** Start EXCERPT **

Make sure the title, description, and subtitles mention your target keywords so you show up in search engines.

Likewise, use the right hashtags on social media to reach your audience.

Optimization aside, creating useful content is essential if you want your videos to be seen.

Many of us would rather watch an explainer video than read a how-to guide, so creating content your target customers will find valuable and useful is the best approach.

If you’re not sure what sort of content your customers want to see, look at your customer analytics and delve into what may drive them to buy your product.

Myth #8 — You must be great at writing scripts

Many marketers and businesses are put off creating videos because they worry they’re not good enough at scriptwriting.

You don’t need to be a pro to produce a great video for your brand, so don’t let this put you off.

The best video scripts are simple, have a hook, and deliver a message to their audience clearly and right away.

You already create written content for your emails, socials, and website, so build on work you’ve already produced.

There are a few standard things most video scripts have. These include:

  • Scene descriptions — describe each scene and the action that will take place.

** End EXCERPT **
** Start SUPPLIED MATERIAL **

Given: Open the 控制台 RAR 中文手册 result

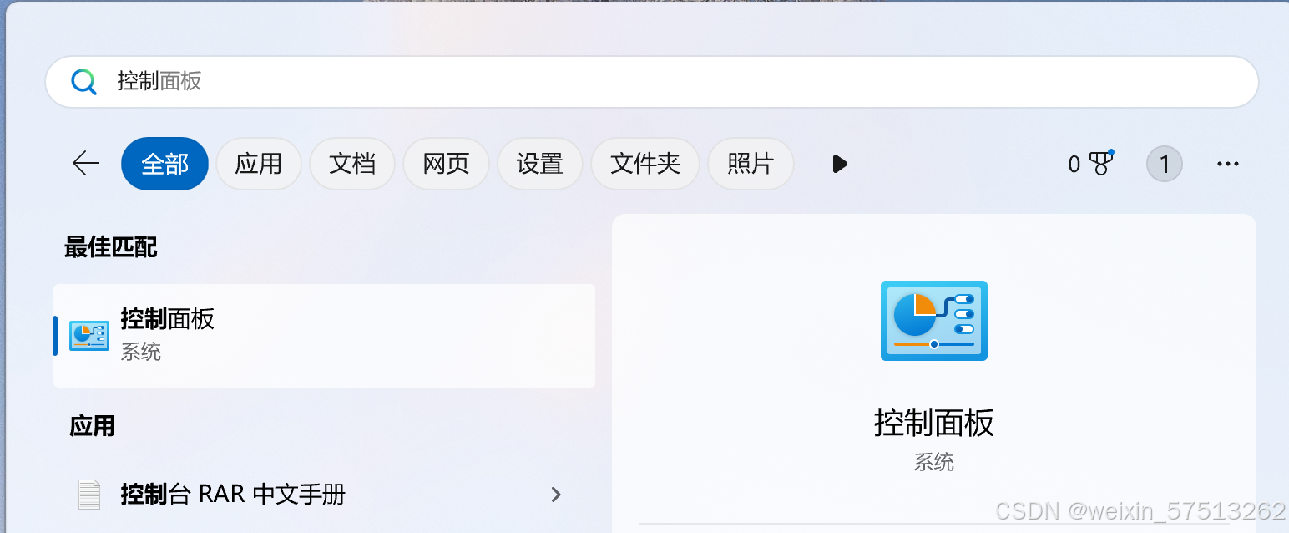Looking at the screenshot, I should [324, 495].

** End SUPPLIED MATERIAL **

**DIRECTIVES**
A - Rewrite the video marketing excerpt from "Make sure the" through "to be seen.", replacing "hashtags" with "tags": begin at the words that have "Make sure the" and stop after "to be seen.".
B - According to the video marketing excerpt, where do readers already create written content?
C - Continue the video marketing excerpt after its last sentence.

**TASK-BY-TASK ANSWERS**
A -
Make sure the title, description, and subtitles mention your target keywords so you show up in search engines.

Likewise, use the right tags on social media to reach your audience.

Optimization aside, creating useful content is essential if you want your videos to be seen.

B - Emails, socials, and website.

C -
  • Dialogue and/or voiceover — this is the spoken part of your video.
  • Stage directions — what will the actors be doing in the video?
  • Camera cues — what do you need the camera to do?

You may want to create a storyboard to visualize your video. And remember, if you’re worried about creating great dialogue, not every video needs spoken words.

Many video marketers are making the most of simple animated commercials or visual videos instead.

Read more: Explainer Video Script Cheatsheet [INFOGRAPHIC]

Myth #9 — Videos can’t be longer than three minutes

The length of your videos depends on their purpose, where they’ll be posted, and where they sit in your marketing funnel.

For example, short-form videos are great for social media as they’re good at attracting new customers or clients.

Illustration from freepik

On YouTube and your website, however, you may want to create longer videos such as tutorials or product recommendations guides for potential clients.

Short videos are great — many social media ones are less than 30 seconds long. That doesn’t mean you should restrict yourself with every video.

Video marketing is successfully being used by companies across a range of niches and fields. You don’t need to be a tech expert or creative director to harness it for your business needs.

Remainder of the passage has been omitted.